Days later, he seized the initiative again at the mass immediately before the start of the conclave when he inveighed against the moral relativism of today's society. In what was seen by Vatican insiders as a blatant campaign speech, he warned the church to withstand the "tides of trends and latest novelties".

Clearly, his fellow cardinals were listening hard.

But when looking at his life so far, it is hard to know which is more memorable: the things that have been said about Ratzinger or what he has himself said.

Five years ago, a former colleague in the theological faculty of Tübingen University, Hans Küng, whom he banned from teaching on the church's behalf in 1979, described a document published by Cardinal Ratzinger's department in the Vatican as "a hotch-potch of medieval backwardness and folie de grandeur".

He was referring to the document Dominus Jesus issued by the Congregation for the Doctrine of the Faith in Rome, which, in highly unecumenical language, described other Christian faiths and world religions as "deficient or not quite real churches". When the Lutherans complained, the future Benedict XVI dismissed their objections as "absurd".

Another liberal Catholic and former priest, the late Peter Hebblethwaite, called him "the big, bad wolf of the new Inquisition ... For some, the thought [of his becoming pope] is just too terrible to contemplate. To have him as pope would be inconceivably divisive, runs the common wisdom."

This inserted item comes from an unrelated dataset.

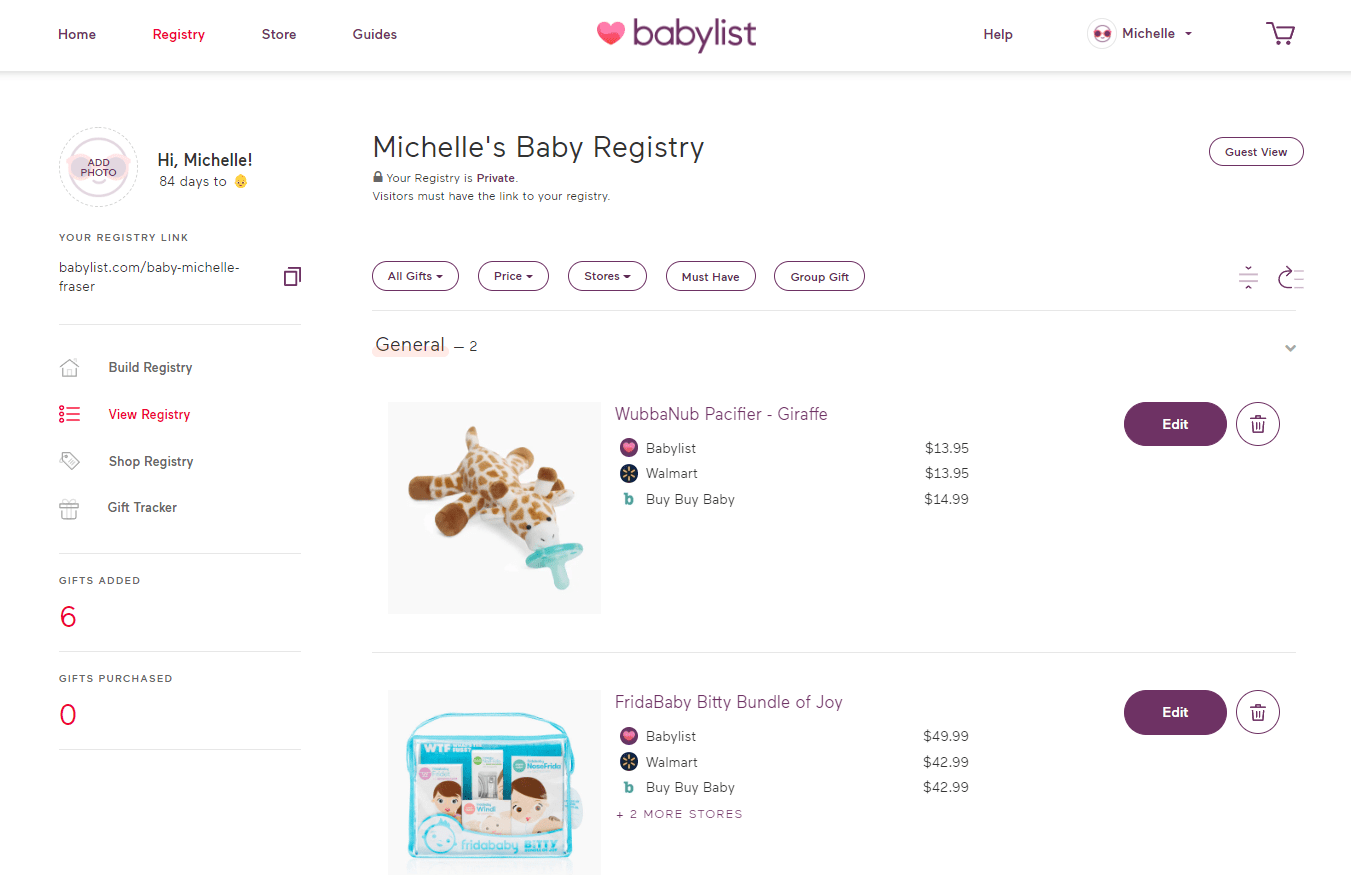1351x875 pixels.
Task: Toggle the Must Have filter
Action: (710, 276)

It is not just people who do not believe in Roman Catholicism who attract the new pope's ire. Four years ago, he wrote that rock music was "the expression of elemental passions which, in the big musical festivals, have taken on a cultural character, that is to say, [the character] of a counter-cult, opposed to Christian worship".

Only this week, he declared that "having a clear faith based on the creed of the church is often labelled today as fundamentalism. Relativism, which is letting oneself be tossed and swept along by every wind of teaching, looks like the only attitude acceptable to today's standards."

Small wonder that the 78-year-old German has won nicknames such as God's Rottweiler and the Panzer Cardinal. Even Corriere della Sera, the voice of the Italian moderate right, which is normally deeply respectful of the church hierarchy, recently labelled him "Cardinal No".

For the past 24 years, he has headed the Vatican "ministry" responsible for defending and enforcing Catholic orthodoxy, particularly in the world's theological faculties.

Ratzinger once denied being "the Grand Inquisitor".

However, under his guidance, the Congregation for the Doctrine of the Faith has issued a stream of hardline instructions and rebukes.

The hand of the new pope has been seen in most of the more reactionary proclamations made by the Vatican in the final years of John Paul II's papacy, as his health waned.

They sometimes took away the breath of the more progressive elements in the church: from denouncing homosexuality as intrinsically evil, to suggesting that parishes should limit the use of female altar servers and choristers.